Interestingly, there was a statistically significant reduction in astrocytosis and a trend toward the same in microgliosis in the FUS-applied right hippocampi (Fig. 6d-i). These results suggest that FUS alone reduces LB-associated brain neuroinflammation. They also suggest that the increased microgliosis with the combination of FUS and AAV-SaCas9 was likely related to Cas9.

Discussion

The brain utilizes the lion’s share of the genome’s genes for its development and function. Accordingly, there are several thousand monogenic neurological diseases, individually rare but collectively exceeding the commonest diseases. At the same time, its chief cells being mostly non-replicating, the brain is prime candidate organ for ‘one-and-done’ gene replacement or editing therapies. A major obstacle, however, is the protective barrier unique to the brain (BBB), which prevents taking full advantage of the circulatory capillary system that reaches every individual cell. AAV vectors are able to cross the BBB but with low efficiency, greatly limiting the number of cells transduced through an intravenous delivery route. Delivering the viral vector through the CSF circumvents the BBB, but does not provide direct access to individual brain cells. This approach has several advantages, including requiring much lower doses, and affording a first pass to the target organ, but improves the extent of vector product distribution only modestly. Overall, brain gene therapy at the present time, through any route, cannot access more than 20% of brain cells.

In the future, gene editing, where applicable, is expected to supersede gene replacement, because correction through editing happens in the target gene’s natural genomic milieu, retaining the regulated aspects of its expression. However, delivery of genome editing machinery, such as Cas9, faces even greater challenges than disease gene delivery. Among these is the size of these enzymes. For standard gene replacement therapy, packaging the gene in the virus in self-complementary arrangement (essentially two copies of the gene in tandem) greatly enhances efficiency [21]. Cas9 enzymes are too large for self-complementary packaging in AAV viruses. SaCas9 is among the smallest Cas9’s, and can be packaged, along with a guide RNA, in non-self-complementary fashion.

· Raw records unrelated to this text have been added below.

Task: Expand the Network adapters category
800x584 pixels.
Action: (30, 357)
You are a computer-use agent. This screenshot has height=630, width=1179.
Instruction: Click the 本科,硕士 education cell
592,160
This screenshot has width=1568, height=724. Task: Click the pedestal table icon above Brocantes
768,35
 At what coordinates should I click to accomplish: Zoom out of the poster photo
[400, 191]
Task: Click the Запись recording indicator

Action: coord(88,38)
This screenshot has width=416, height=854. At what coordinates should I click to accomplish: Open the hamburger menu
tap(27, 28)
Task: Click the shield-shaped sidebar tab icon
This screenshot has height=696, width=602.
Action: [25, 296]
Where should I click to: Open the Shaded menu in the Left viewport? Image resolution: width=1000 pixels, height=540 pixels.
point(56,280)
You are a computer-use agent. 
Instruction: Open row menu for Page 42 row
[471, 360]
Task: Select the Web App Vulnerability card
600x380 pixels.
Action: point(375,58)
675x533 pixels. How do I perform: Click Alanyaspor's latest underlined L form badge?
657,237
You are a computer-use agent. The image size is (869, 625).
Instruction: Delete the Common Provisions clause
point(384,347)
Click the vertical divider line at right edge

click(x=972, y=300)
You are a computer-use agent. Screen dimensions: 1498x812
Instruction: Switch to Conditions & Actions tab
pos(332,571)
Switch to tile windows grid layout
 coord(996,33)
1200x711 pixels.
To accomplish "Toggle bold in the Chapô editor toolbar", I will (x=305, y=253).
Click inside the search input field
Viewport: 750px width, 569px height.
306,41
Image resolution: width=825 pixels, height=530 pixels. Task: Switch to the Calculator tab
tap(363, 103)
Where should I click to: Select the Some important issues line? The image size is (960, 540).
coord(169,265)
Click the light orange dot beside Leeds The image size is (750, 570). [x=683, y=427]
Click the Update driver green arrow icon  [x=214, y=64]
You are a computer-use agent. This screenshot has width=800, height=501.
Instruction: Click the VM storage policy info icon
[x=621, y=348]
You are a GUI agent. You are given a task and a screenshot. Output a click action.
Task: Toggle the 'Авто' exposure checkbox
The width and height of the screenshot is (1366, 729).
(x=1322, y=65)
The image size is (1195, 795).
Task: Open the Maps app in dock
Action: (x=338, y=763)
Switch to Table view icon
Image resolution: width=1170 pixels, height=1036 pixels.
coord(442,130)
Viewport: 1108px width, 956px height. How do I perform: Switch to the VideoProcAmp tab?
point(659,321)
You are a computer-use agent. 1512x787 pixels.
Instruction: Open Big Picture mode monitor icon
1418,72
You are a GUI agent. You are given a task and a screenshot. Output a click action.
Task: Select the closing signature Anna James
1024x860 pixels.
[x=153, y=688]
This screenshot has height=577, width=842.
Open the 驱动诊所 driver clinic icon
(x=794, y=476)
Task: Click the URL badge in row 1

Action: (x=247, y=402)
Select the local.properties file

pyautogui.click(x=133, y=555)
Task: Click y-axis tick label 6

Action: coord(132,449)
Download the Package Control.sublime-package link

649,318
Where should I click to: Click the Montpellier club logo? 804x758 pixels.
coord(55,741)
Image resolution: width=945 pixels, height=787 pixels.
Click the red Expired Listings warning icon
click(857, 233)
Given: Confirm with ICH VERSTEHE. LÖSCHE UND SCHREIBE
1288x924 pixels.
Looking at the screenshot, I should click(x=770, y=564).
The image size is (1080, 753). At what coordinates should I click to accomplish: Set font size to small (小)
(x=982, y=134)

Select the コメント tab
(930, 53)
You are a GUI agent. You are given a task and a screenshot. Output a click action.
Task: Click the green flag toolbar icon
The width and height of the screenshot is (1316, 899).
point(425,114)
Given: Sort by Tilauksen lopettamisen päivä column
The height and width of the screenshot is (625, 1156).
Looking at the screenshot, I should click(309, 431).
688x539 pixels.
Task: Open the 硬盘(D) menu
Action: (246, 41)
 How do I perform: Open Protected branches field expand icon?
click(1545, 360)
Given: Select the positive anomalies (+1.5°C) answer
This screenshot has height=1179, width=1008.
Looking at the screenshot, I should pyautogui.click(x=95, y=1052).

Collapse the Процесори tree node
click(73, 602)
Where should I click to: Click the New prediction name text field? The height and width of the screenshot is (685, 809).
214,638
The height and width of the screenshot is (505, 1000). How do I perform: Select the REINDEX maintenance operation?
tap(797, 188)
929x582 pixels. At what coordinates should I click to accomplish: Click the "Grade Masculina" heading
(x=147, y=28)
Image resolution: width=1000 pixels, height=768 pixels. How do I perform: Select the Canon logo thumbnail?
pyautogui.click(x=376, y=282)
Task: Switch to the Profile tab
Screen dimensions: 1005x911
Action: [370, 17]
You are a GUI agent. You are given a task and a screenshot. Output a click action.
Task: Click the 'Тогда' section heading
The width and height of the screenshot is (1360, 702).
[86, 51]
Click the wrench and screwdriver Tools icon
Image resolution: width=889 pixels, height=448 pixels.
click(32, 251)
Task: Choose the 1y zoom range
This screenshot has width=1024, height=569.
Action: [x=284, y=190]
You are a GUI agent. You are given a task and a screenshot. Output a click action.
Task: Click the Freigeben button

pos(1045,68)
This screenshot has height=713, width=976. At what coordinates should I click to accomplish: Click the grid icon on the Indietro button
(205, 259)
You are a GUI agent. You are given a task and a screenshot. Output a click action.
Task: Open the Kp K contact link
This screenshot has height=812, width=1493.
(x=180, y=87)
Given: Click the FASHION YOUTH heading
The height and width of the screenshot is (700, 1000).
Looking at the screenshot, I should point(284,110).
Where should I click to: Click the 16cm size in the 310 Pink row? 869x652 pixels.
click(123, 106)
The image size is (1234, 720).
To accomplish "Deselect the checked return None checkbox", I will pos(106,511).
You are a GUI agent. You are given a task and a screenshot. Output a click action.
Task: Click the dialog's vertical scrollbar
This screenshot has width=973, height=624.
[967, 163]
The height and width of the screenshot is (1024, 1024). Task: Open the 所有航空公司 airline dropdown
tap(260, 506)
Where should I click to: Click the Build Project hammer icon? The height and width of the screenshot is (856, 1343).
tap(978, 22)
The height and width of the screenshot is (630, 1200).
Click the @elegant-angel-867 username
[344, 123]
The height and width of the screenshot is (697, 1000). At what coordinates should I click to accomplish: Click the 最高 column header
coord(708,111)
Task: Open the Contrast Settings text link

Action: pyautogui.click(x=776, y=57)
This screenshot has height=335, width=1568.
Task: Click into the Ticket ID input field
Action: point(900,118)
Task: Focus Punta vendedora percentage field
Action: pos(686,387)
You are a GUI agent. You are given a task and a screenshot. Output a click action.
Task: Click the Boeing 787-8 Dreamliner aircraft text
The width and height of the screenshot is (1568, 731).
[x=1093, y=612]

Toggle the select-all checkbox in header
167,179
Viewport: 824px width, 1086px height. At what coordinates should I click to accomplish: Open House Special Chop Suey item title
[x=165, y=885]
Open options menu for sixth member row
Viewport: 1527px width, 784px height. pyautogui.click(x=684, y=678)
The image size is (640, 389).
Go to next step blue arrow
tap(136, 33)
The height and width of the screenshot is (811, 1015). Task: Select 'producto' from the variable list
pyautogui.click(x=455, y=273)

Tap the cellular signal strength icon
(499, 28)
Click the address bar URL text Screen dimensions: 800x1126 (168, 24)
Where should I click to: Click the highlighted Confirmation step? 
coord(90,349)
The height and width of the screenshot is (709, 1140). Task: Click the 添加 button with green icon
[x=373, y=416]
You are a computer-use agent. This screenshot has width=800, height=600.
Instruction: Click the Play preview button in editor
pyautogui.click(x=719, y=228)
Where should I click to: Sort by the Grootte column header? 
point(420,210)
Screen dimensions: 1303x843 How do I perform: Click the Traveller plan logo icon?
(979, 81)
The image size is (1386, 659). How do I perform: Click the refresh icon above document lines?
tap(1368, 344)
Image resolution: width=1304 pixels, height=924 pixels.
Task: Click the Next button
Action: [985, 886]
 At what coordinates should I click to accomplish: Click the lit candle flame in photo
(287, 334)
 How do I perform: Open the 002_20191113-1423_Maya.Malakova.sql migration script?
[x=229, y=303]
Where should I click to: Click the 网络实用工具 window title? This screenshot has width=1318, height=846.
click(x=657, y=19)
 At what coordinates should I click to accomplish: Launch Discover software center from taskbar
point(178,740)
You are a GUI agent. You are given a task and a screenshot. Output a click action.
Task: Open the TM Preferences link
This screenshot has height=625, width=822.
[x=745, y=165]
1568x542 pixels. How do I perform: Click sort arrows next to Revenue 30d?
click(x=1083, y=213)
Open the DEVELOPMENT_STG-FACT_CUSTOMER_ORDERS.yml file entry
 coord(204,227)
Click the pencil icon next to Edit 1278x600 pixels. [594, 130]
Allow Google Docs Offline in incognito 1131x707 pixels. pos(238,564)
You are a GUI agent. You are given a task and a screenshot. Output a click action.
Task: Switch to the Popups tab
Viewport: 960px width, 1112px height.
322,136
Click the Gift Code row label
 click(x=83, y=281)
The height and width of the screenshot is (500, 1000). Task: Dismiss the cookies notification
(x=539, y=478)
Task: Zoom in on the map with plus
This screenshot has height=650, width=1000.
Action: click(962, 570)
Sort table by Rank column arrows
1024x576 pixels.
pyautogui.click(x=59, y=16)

In the present work we asked whether transiently and focally opening the BBB enhances gene delivery. We chose the LD model, because it permits demonstration of a step beyond enhanced delivery, namely a functional impact on causative pathology of the disease, namely on LBs. We chose to deliver Cas9 (as opposed to another protein) as a higher bar than gene replacement, toward proof of principle of potential utility of BBB opening in the armamentarium of future genome editing therapies.

FUS dramatically enhanced delivery of the Cas9 gene to the BBB-opened hippocampus, as evidenced by the RNAscope results, and Cas9 function as shown by reductions in the expression and translation of the target gene (Gys1) and in LB formation.

The causation of neurodegeneration in LD is multifactorial, one important component being inflammatory, evidenced by expanding astrogliosis and microgliosis that tracks with the progressively widening field of LBs in the course of the disease [19, 22]. Cas9 itself is immunogenic [23] as is FUS at unduly high pressures [24]. In the present work we applied FUS at low pressures, which, combined with circulating microbubbles, transiently disrupts the BBB without tissue damage or persisting inflammation [7, 24]. FUS itself did not lead to any astrogliosis or microgliosis. There was a small degree of microgliosis when FUS was combined with AAV-SaCas9. Most likely, this microgliosis was a response to the relatively very large number of virus particles and their cargo of bacterial protein gene delivered to the FUS-opened side.

Our and other transcranial-focused ultrasound laboratories are continuously refining the safe and effective dosing of FUS, while at the same time developing methods to open the BBB briefly, transiently and consecutively, region after region, to cover ever broader volumes of the brain. Current automated methods in development are beginning to allow the consecutive opening of the BBB across most of the brain over periods of time [5] during which AAV9 circulates in blood following infusion (around 24 hours) [25]. It is hoped that the technology will continue to improve, making consecutive brain regions transiently and briefly barrierless for broad corrections with gene replacement or editing.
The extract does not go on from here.